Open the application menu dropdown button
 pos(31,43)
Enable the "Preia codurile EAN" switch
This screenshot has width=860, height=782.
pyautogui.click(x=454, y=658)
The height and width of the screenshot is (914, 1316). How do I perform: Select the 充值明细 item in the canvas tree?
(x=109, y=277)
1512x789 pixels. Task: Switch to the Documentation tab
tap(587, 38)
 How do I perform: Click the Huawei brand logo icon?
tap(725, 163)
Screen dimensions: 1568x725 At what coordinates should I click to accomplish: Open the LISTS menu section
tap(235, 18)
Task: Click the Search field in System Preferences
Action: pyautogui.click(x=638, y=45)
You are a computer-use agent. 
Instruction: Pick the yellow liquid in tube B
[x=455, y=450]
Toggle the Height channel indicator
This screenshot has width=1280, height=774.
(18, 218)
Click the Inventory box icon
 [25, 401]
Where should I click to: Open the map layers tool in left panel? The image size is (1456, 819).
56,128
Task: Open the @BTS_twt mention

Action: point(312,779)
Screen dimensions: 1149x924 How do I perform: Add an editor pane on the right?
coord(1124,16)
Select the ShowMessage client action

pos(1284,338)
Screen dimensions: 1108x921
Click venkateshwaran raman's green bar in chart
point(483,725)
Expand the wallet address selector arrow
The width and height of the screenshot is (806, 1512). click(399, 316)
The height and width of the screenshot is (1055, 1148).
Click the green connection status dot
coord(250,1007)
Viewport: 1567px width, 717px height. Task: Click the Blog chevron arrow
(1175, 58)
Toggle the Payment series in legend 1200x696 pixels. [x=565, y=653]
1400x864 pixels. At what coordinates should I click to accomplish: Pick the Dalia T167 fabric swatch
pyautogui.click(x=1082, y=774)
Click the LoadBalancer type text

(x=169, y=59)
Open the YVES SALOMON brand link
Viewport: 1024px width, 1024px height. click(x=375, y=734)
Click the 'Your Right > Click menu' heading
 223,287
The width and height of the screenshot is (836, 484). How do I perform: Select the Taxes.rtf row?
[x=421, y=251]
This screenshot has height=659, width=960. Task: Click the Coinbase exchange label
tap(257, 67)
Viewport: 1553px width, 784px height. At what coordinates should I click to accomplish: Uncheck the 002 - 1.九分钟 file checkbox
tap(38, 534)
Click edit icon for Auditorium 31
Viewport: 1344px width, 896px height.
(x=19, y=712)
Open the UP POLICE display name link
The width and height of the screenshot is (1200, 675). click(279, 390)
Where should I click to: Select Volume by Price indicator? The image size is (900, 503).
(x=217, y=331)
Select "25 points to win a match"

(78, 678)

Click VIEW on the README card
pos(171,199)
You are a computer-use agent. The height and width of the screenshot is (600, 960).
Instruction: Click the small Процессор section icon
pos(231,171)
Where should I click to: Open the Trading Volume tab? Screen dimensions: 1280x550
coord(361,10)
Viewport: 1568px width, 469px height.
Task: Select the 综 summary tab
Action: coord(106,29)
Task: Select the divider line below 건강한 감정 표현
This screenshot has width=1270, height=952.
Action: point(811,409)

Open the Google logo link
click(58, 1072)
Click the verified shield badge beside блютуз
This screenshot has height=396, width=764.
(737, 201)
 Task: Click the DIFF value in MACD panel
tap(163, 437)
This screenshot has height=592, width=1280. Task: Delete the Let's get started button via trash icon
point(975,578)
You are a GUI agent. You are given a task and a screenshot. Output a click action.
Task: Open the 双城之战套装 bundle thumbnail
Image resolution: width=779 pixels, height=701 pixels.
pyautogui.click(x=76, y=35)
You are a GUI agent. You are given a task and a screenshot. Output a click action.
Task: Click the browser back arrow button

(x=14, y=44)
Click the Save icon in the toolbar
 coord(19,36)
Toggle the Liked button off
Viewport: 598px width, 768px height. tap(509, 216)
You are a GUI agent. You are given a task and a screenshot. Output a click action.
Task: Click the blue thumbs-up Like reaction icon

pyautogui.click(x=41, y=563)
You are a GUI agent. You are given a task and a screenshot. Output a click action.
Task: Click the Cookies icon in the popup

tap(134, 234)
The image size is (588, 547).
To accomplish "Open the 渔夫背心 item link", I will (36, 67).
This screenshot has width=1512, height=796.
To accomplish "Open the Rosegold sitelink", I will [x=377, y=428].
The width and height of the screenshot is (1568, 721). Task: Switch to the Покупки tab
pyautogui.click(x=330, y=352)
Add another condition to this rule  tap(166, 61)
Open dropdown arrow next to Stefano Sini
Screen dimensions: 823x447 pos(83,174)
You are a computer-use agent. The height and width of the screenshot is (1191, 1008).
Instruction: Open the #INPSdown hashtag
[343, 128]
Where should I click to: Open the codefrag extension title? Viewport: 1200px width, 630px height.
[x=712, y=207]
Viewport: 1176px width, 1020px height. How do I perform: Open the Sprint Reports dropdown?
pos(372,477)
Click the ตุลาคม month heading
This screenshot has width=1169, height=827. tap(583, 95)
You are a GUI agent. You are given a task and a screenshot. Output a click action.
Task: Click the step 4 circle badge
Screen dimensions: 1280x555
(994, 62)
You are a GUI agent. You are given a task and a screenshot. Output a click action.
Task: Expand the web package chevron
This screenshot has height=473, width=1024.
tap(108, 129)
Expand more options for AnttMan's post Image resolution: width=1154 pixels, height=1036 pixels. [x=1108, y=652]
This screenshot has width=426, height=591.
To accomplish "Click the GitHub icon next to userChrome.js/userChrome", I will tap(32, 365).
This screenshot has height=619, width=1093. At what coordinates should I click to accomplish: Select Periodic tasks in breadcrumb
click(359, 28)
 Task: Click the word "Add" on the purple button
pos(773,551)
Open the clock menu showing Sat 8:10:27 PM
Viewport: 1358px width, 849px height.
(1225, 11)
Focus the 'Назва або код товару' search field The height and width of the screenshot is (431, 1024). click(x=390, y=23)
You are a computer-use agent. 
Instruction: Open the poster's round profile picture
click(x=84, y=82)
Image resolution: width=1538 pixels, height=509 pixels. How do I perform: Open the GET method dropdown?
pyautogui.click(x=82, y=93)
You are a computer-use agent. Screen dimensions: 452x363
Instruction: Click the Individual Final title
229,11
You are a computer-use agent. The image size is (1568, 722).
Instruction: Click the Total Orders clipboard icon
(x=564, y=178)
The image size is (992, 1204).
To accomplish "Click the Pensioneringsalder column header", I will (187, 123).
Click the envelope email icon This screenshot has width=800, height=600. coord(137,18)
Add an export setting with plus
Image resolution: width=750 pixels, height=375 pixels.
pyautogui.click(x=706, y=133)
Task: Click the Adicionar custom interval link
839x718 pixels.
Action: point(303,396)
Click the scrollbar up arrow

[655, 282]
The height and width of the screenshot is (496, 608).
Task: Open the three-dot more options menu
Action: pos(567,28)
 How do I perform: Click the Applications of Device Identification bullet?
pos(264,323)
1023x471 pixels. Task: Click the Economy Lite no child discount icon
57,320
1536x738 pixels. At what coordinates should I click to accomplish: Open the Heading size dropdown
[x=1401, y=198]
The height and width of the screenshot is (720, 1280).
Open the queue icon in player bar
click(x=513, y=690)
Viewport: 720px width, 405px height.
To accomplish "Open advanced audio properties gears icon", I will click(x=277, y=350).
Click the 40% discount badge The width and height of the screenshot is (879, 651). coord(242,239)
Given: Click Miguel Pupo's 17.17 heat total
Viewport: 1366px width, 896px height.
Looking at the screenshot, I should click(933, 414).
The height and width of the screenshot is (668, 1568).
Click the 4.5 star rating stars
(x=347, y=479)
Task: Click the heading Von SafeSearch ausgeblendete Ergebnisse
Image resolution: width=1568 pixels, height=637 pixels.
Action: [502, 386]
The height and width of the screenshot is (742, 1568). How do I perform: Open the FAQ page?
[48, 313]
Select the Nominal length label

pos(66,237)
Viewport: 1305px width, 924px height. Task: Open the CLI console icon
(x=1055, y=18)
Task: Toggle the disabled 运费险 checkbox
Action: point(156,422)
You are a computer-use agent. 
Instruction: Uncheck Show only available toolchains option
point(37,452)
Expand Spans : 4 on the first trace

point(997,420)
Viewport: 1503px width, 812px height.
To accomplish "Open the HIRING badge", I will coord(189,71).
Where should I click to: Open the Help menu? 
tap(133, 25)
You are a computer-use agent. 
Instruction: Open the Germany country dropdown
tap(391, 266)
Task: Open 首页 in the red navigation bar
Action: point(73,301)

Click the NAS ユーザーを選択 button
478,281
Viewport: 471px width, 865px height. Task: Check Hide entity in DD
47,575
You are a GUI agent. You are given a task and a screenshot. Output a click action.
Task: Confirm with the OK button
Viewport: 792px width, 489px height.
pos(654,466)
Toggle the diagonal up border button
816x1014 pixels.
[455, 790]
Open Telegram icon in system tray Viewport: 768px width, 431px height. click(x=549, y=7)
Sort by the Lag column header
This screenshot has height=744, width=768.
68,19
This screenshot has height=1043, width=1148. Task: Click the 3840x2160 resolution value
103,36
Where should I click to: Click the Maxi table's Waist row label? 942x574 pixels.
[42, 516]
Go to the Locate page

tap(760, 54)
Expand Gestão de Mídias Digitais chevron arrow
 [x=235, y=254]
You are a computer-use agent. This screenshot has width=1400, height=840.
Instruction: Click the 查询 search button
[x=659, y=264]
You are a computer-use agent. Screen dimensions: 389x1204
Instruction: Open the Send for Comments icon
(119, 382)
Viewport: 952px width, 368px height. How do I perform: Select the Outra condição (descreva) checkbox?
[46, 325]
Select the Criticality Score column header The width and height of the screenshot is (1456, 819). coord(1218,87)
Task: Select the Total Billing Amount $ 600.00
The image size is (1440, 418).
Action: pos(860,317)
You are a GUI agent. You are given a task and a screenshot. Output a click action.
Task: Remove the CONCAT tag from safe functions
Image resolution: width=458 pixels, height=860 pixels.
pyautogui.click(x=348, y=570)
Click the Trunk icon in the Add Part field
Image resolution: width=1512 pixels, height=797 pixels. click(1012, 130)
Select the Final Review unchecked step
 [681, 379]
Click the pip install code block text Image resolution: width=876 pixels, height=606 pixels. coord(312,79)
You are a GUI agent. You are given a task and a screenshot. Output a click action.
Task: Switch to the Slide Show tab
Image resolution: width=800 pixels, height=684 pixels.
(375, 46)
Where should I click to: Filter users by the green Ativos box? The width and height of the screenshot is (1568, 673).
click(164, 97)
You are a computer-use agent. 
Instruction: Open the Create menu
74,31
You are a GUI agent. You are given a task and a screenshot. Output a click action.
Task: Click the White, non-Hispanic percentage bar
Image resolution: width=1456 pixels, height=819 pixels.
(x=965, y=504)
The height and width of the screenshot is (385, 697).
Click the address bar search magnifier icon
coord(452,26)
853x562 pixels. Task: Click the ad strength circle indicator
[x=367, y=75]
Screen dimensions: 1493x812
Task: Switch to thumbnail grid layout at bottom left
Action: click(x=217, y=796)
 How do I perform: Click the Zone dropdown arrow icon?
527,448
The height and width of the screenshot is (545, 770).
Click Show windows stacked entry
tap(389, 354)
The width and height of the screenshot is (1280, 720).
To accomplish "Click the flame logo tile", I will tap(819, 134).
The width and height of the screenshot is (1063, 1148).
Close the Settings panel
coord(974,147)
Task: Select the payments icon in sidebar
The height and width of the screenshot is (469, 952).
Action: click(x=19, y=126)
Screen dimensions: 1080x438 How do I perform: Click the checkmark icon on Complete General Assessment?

▶ WRITTEN EXERCISE
Rewrite the material above, starting at the line containing "The height and width of the screenshot is (720, 1280)." and ending at the line containing "Click the 40%", as a Markdown table with the columns Row and Line. Put a row number in Row and the line's text in Line, and omit any blank lines.

▶ FINAL RESULT
| Row | Line |
|---|---|
| 1 | The height and width of the screenshot is (720, 1280). |
| 2 | Open the queue icon in player bar |
| 3 | click(x=513, y=690) |
| 4 | Viewport: 720px width, 405px height. |
| 5 | To accomplish "Open advanced audio properties gears icon", I will click(x=277, y=350). |
| 6 | Click the 40% discount badge The width and height of the screenshot is (879, 651). coord(242,239) |